TEXT BLOCK
──────────
A few weeks back, Trellist hosted its first event at the annual Philly Tech Week. We called it Technically Challenged, and it was an open invite for technologists, creatives, strategists, and entrepreneurs to compete in a rapid ideation and prototyping exercise – with a stash of tech-forward prizes up for grabs. It was one of many great evenings spent at Philly Tech Week. And for me, the event was a real eye-opener.
Twenty-six motivated participants – flanked by forty-five or so curious onlookers and judges – were arranged into six teams with just over an hour to complete the challenge. They were presented with a fictitious business case, then went off and developed a solution using only simple craft materials and their collective brain power.
Observing the teams in action and watching the final presentations, I couldn’t help but think this type of format – and its core constraints – had the potential to be a difference maker in business environments of all shapes and sizes.
Here are a few things I took away from the event – considerations that might benefit productivity and creativity in your neck of the woods:
Less clock makes for better outcomes
In business, time is often a double-edged sword. We want a lot of it to do our work, but we rarely use it wisely.
At Technically Challenged, the participants had only ninety minutes to come together, generate ideas rapidly, create their prototype, and present their work to the judges and audience. What they came up with in this short period of time was impressive. The presentations were incredibly polished and well-sequenced. One of the teams even arranged their time in the spotlight to include a skit.
──────────
ENTRIES
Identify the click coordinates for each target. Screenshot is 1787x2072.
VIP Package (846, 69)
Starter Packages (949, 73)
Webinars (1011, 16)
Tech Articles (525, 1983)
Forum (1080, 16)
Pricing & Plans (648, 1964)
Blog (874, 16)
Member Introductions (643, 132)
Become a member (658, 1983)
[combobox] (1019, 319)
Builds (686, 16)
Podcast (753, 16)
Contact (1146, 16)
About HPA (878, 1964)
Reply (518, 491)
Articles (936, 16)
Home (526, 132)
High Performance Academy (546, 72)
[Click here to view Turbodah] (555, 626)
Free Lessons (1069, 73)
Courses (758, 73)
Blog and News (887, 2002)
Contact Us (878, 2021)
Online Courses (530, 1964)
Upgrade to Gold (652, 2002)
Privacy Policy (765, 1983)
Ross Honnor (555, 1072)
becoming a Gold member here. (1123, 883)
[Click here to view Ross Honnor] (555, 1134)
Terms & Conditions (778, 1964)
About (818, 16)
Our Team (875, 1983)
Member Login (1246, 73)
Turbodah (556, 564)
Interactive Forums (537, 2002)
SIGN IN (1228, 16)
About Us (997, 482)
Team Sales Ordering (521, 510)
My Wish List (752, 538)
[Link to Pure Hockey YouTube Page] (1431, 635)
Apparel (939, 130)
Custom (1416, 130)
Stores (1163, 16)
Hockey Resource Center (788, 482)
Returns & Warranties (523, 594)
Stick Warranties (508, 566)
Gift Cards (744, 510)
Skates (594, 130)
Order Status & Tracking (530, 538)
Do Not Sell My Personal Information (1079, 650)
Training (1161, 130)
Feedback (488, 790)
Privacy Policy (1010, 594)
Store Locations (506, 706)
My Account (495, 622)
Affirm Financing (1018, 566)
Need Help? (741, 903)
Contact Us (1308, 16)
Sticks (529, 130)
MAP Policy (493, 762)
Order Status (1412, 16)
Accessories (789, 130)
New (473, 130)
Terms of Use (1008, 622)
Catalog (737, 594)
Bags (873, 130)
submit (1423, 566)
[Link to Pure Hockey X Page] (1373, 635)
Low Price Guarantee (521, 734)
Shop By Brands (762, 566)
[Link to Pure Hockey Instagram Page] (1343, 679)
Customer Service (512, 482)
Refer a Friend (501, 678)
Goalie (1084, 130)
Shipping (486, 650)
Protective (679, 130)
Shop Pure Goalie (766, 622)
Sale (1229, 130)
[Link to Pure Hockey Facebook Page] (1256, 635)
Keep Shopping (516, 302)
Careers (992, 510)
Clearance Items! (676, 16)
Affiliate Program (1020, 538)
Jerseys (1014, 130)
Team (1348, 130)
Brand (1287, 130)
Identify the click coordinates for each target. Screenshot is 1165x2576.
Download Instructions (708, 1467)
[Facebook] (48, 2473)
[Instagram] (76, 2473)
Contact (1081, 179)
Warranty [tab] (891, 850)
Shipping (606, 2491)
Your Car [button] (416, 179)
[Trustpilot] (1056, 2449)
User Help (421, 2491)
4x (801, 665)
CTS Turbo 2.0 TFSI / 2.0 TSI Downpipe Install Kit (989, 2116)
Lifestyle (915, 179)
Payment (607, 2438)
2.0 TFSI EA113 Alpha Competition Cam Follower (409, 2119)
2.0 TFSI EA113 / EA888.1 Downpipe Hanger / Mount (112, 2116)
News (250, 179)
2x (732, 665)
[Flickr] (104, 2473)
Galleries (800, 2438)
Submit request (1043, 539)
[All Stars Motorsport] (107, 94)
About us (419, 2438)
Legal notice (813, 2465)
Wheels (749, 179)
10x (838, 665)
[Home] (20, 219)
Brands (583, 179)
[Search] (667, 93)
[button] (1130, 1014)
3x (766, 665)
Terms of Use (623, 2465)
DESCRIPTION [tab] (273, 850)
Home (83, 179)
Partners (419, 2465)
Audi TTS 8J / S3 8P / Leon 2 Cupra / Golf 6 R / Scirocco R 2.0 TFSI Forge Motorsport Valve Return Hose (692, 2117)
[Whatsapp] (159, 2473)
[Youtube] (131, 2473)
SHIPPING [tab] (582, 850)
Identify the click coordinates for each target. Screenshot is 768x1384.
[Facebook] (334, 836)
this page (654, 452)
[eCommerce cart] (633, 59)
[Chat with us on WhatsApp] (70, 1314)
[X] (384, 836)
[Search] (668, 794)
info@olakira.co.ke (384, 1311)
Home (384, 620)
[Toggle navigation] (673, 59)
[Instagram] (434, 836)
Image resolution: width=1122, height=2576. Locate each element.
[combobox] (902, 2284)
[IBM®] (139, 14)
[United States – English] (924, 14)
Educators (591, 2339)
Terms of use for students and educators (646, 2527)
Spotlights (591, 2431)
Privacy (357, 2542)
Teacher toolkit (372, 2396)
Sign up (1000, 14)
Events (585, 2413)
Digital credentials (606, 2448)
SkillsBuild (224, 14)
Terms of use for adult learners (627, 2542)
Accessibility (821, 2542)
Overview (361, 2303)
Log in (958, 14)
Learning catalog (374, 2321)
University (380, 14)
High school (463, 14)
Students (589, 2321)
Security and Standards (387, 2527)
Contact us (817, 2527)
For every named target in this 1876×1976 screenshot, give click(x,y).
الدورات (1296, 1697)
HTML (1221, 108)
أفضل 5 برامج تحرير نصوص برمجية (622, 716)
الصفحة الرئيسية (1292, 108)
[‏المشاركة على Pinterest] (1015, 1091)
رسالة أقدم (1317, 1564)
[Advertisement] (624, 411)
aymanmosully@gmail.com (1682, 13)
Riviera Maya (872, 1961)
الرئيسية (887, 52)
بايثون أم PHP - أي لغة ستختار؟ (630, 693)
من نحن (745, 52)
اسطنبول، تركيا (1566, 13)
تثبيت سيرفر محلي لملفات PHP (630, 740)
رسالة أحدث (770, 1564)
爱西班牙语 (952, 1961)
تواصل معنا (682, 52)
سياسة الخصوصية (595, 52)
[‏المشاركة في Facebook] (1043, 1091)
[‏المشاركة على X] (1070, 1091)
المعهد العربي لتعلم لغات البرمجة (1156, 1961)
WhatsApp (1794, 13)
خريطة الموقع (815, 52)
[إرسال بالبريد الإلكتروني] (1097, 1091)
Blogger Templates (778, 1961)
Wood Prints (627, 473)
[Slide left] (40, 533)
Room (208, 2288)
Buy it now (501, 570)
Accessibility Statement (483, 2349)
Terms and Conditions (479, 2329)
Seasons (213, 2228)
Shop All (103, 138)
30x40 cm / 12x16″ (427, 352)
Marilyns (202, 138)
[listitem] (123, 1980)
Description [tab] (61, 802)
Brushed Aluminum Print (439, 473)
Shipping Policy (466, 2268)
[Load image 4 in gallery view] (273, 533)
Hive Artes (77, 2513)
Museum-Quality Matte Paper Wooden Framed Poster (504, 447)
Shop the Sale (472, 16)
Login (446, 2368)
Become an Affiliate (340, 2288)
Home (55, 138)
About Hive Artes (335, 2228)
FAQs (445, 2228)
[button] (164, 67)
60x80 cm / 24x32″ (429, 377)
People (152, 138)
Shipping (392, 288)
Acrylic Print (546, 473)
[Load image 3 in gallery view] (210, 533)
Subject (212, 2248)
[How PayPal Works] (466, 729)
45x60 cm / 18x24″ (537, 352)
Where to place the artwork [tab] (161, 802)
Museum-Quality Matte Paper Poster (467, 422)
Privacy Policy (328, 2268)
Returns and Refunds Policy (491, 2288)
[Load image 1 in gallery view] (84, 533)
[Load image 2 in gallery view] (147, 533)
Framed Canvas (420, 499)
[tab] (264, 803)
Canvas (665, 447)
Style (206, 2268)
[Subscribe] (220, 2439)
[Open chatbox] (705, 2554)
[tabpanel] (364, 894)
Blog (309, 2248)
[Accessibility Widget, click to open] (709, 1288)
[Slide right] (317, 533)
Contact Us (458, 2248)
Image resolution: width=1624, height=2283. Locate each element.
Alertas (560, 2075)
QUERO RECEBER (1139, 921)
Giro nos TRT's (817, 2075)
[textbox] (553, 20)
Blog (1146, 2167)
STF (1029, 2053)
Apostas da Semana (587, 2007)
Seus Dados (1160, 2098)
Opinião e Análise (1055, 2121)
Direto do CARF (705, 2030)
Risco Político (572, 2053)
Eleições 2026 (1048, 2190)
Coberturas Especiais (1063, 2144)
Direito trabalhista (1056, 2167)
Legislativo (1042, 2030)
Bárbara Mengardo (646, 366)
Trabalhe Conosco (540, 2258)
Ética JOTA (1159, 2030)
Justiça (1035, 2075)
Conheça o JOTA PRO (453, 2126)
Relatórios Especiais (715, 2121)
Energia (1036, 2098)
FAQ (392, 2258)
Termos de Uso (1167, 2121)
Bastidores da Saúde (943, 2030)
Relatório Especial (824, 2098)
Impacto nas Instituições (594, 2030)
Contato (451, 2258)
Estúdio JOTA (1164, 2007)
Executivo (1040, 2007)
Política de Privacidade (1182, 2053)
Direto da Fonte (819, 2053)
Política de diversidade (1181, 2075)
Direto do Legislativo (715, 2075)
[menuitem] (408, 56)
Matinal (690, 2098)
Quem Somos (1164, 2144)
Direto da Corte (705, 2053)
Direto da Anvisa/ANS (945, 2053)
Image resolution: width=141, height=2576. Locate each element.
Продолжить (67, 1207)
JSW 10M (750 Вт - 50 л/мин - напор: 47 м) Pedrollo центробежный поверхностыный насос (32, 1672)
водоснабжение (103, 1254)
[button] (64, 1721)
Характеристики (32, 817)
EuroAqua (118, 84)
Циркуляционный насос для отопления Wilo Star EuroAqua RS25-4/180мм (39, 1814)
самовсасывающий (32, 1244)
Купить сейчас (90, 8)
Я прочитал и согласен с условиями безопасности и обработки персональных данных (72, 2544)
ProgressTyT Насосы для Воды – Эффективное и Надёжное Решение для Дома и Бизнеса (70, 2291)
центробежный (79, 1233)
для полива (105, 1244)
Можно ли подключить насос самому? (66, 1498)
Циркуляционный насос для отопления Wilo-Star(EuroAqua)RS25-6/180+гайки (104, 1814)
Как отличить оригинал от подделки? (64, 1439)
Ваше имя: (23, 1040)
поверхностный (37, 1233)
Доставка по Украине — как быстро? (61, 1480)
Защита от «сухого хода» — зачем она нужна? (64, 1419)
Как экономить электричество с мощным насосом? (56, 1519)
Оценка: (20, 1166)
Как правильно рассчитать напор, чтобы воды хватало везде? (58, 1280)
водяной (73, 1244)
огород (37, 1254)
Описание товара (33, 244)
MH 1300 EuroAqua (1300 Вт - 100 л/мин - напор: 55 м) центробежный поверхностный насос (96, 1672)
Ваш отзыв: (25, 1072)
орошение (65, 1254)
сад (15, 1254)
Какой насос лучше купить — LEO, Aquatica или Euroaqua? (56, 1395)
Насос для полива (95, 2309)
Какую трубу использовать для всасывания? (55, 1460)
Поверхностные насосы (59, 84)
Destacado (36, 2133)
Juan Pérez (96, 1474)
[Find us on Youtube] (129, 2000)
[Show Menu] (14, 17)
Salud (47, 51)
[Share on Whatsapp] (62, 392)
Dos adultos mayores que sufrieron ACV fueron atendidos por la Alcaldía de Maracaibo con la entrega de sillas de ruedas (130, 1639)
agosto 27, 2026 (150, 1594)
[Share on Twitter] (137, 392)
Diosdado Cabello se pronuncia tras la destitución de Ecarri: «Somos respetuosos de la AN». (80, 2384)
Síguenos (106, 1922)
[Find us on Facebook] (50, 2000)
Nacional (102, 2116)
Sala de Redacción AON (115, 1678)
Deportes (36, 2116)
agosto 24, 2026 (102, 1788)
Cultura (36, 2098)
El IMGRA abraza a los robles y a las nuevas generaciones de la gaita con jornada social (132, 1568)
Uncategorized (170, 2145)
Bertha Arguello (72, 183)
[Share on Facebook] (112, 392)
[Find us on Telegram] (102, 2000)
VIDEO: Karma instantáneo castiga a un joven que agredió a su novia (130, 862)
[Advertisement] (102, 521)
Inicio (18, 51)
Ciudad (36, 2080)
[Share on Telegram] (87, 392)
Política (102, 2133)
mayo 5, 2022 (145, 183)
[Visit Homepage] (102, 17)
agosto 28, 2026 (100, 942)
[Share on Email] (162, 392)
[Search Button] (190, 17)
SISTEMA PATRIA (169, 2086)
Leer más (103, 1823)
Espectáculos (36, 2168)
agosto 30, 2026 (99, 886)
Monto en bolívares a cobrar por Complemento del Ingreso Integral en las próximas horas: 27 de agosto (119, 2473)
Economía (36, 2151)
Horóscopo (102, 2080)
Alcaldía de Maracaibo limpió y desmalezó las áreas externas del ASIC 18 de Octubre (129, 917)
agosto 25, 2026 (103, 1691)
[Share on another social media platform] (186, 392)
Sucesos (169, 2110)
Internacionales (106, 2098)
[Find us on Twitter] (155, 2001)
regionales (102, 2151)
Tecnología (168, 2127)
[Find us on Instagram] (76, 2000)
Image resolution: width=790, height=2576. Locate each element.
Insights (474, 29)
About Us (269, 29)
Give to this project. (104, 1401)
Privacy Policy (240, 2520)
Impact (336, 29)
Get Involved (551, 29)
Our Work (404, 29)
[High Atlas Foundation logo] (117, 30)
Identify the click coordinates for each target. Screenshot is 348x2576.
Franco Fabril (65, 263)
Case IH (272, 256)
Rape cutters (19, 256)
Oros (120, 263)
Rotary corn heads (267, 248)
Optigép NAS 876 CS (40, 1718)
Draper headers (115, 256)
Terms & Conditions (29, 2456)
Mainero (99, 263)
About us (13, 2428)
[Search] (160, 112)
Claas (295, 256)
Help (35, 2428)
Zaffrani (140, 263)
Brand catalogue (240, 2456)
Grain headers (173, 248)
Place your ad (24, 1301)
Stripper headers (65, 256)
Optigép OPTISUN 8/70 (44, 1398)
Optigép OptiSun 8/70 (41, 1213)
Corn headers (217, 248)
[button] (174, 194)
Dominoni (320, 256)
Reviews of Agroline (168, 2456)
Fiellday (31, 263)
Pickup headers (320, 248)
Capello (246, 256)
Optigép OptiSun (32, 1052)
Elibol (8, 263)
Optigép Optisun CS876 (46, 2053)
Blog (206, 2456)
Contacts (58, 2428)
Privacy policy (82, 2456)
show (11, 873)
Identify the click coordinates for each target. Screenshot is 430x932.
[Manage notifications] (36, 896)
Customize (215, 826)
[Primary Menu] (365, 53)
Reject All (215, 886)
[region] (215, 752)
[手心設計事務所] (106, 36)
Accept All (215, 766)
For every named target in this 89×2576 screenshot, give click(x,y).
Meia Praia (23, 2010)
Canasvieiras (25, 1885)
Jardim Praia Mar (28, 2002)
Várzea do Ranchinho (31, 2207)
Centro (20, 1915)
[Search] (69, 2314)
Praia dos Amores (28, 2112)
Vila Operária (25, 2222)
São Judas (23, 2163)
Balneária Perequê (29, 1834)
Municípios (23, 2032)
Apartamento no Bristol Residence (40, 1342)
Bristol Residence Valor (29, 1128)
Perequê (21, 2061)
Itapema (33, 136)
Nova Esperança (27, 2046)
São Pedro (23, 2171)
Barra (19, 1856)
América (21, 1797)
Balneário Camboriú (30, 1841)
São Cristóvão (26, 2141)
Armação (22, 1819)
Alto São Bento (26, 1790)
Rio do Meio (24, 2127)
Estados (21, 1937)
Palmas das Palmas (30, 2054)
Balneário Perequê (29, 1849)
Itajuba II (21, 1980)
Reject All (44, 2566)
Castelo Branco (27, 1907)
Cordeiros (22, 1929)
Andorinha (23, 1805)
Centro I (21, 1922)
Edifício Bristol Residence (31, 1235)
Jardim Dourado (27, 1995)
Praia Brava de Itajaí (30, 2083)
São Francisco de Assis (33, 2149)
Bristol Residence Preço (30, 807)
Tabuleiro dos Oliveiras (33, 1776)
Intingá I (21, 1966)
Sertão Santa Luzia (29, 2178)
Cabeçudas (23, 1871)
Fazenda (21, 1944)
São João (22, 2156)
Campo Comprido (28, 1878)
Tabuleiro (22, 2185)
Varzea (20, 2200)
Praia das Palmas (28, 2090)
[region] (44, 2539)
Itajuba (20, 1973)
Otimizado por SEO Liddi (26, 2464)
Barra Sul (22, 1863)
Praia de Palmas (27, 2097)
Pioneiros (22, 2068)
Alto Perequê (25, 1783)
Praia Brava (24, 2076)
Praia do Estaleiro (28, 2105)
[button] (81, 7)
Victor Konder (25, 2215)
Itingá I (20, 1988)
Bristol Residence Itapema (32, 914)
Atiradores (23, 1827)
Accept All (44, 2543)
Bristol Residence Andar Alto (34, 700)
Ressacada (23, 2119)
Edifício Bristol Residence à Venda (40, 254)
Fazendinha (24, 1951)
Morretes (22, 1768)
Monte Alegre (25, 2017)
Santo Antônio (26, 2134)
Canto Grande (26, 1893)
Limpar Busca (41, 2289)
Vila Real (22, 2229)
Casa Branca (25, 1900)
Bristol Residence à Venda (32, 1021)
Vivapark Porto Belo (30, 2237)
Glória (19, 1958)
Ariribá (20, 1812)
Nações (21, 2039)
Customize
──────────
OBJECTIVES
a – In the Philly Tech Week text, how many participants took part, and into how many teams were they arranged?
b – Reproduce the Philly Tech Week text word for word from "Twenty-six motivated participants" to "shapes and sizes.".

RESPONSES
a – Twenty-six participants were arranged into six teams.

b –
Twenty-six motivated participants – flanked by forty-five or so curious onlookers and judges – were arranged into six teams with just over an hour to complete the challenge. They were presented with a fictitious business case, then went off and developed a solution using only simple craft materials and their collective brain power.
Observing the teams in action and watching the final presentations, I couldn’t help but think this type of format – and its core constraints – had the potential to be a difference maker in business environments of all shapes and sizes.